TRY IT: A faithful transcription of all lines below is the expected answer.

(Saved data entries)
● ● ● ● ●

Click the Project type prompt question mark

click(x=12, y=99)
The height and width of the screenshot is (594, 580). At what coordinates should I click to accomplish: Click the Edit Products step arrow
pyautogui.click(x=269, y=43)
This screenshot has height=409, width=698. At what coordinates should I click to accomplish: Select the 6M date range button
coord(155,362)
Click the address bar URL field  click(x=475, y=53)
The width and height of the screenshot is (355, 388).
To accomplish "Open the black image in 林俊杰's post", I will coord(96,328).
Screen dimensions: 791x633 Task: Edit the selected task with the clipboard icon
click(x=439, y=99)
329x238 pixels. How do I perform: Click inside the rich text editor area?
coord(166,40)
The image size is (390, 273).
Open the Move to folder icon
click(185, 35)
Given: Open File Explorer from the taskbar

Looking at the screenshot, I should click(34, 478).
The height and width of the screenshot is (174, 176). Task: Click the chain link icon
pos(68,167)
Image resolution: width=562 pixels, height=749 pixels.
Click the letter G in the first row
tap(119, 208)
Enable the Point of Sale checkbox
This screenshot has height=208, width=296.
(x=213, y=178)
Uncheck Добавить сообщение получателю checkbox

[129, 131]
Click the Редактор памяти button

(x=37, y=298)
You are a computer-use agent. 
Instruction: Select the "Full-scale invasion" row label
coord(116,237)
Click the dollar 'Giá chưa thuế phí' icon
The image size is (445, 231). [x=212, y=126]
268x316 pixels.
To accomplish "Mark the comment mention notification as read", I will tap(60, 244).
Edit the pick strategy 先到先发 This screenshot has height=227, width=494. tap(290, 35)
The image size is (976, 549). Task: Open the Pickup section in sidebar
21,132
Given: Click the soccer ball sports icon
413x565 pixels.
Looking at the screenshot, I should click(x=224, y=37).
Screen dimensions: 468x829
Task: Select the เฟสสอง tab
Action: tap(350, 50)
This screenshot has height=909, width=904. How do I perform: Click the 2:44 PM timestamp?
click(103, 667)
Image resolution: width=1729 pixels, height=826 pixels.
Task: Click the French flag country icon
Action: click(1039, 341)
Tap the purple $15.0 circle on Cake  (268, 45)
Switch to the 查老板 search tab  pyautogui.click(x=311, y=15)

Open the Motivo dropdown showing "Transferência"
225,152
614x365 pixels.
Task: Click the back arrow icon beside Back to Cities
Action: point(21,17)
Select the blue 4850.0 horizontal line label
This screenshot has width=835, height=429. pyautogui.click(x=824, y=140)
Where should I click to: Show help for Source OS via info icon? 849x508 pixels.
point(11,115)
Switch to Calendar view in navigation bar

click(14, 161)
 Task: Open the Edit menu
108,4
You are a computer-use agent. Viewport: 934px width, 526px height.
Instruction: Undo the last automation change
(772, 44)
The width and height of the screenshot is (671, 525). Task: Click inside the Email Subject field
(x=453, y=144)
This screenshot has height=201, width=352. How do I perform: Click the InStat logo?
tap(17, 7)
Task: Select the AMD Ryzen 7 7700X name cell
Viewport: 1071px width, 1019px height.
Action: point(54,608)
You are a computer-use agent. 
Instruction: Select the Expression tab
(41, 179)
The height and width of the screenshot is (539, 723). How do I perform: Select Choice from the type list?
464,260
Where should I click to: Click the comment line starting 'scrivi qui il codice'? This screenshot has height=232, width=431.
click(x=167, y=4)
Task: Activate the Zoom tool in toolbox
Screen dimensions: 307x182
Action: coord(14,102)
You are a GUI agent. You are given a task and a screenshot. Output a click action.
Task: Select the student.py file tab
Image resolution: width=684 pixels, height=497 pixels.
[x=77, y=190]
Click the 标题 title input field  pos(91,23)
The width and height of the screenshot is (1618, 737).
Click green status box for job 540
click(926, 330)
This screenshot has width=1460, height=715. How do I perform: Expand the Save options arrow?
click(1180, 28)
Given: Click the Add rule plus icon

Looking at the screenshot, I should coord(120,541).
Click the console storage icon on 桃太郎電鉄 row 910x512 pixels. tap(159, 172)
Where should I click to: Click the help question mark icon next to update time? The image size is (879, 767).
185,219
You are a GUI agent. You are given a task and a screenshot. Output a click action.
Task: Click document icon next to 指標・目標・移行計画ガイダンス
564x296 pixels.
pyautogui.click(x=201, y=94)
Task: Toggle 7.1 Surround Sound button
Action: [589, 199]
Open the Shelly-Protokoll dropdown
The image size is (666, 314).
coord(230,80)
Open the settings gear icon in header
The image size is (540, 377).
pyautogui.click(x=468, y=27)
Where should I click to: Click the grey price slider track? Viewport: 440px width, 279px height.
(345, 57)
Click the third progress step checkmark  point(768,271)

● ● ● ● ●

EXERCISE RESULT:
Click the Project type prompt question mark

click(x=12, y=99)
The height and width of the screenshot is (594, 580). At what coordinates should I click to accomplish: Click the Edit Products step arrow
pyautogui.click(x=269, y=43)
This screenshot has height=409, width=698. At what coordinates should I click to accomplish: Select the 6M date range button
coord(155,362)
Click the address bar URL field  click(x=475, y=53)
The width and height of the screenshot is (355, 388).
To accomplish "Open the black image in 林俊杰's post", I will coord(96,328).
Screen dimensions: 791x633 Task: Edit the selected task with the clipboard icon
click(x=439, y=99)
329x238 pixels. How do I perform: Click inside the rich text editor area?
coord(166,40)
The image size is (390, 273).
Open the Move to folder icon
click(185, 35)
Given: Open File Explorer from the taskbar

Looking at the screenshot, I should click(34, 478).
The height and width of the screenshot is (174, 176). Task: Click the chain link icon
pos(68,167)
Image resolution: width=562 pixels, height=749 pixels.
Click the letter G in the first row
tap(119, 208)
Enable the Point of Sale checkbox
This screenshot has height=208, width=296.
(x=213, y=178)
Uncheck Добавить сообщение получателю checkbox

[129, 131]
Click the Редактор памяти button

(x=37, y=298)
You are a computer-use agent. 
Instruction: Select the "Full-scale invasion" row label
coord(116,237)
Click the dollar 'Giá chưa thuế phí' icon
The image size is (445, 231). [x=212, y=126]
268x316 pixels.
To accomplish "Mark the comment mention notification as read", I will tap(60, 244).
Edit the pick strategy 先到先发 This screenshot has height=227, width=494. tap(290, 35)
The image size is (976, 549). Task: Open the Pickup section in sidebar
21,132
Given: Click the soccer ball sports icon
413x565 pixels.
Looking at the screenshot, I should click(x=224, y=37).
Screen dimensions: 468x829
Task: Select the เฟสสอง tab
Action: tap(350, 50)
This screenshot has height=909, width=904. How do I perform: Click the 2:44 PM timestamp?
click(103, 667)
Image resolution: width=1729 pixels, height=826 pixels.
Task: Click the French flag country icon
Action: click(1039, 341)
Tap the purple $15.0 circle on Cake  (268, 45)
Switch to the 查老板 search tab  pyautogui.click(x=311, y=15)

Open the Motivo dropdown showing "Transferência"
225,152
614x365 pixels.
Task: Click the back arrow icon beside Back to Cities
Action: point(21,17)
Select the blue 4850.0 horizontal line label
This screenshot has width=835, height=429. pyautogui.click(x=824, y=140)
Where should I click to: Show help for Source OS via info icon? 849x508 pixels.
point(11,115)
Switch to Calendar view in navigation bar

click(14, 161)
 Task: Open the Edit menu
108,4
You are a computer-use agent. Viewport: 934px width, 526px height.
Instruction: Undo the last automation change
(772, 44)
The width and height of the screenshot is (671, 525). Task: Click inside the Email Subject field
(x=453, y=144)
This screenshot has height=201, width=352. How do I perform: Click the InStat logo?
tap(17, 7)
Task: Select the AMD Ryzen 7 7700X name cell
Viewport: 1071px width, 1019px height.
Action: point(54,608)
You are a computer-use agent. 
Instruction: Select the Expression tab
(41, 179)
The height and width of the screenshot is (539, 723). How do I perform: Select Choice from the type list?
464,260
Where should I click to: Click the comment line starting 'scrivi qui il codice'? This screenshot has height=232, width=431.
click(x=167, y=4)
Task: Activate the Zoom tool in toolbox
Screen dimensions: 307x182
Action: coord(14,102)
You are a GUI agent. You are given a task and a screenshot. Output a click action.
Task: Select the student.py file tab
Image resolution: width=684 pixels, height=497 pixels.
[x=77, y=190]
Click the 标题 title input field  pos(91,23)
The width and height of the screenshot is (1618, 737).
Click green status box for job 540
click(926, 330)
This screenshot has width=1460, height=715. How do I perform: Expand the Save options arrow?
click(1180, 28)
Given: Click the Add rule plus icon

Looking at the screenshot, I should coord(120,541).
Click the console storage icon on 桃太郎電鉄 row 910x512 pixels. tap(159, 172)
Where should I click to: Click the help question mark icon next to update time? The image size is (879, 767).
185,219
You are a GUI agent. You are given a task and a screenshot. Output a click action.
Task: Click document icon next to 指標・目標・移行計画ガイダンス
564x296 pixels.
pyautogui.click(x=201, y=94)
Task: Toggle 7.1 Surround Sound button
Action: [589, 199]
Open the Shelly-Protokoll dropdown
The image size is (666, 314).
coord(230,80)
Open the settings gear icon in header
The image size is (540, 377).
pyautogui.click(x=468, y=27)
Where should I click to: Click the grey price slider track? Viewport: 440px width, 279px height.
(345, 57)
Click the third progress step checkmark  point(768,271)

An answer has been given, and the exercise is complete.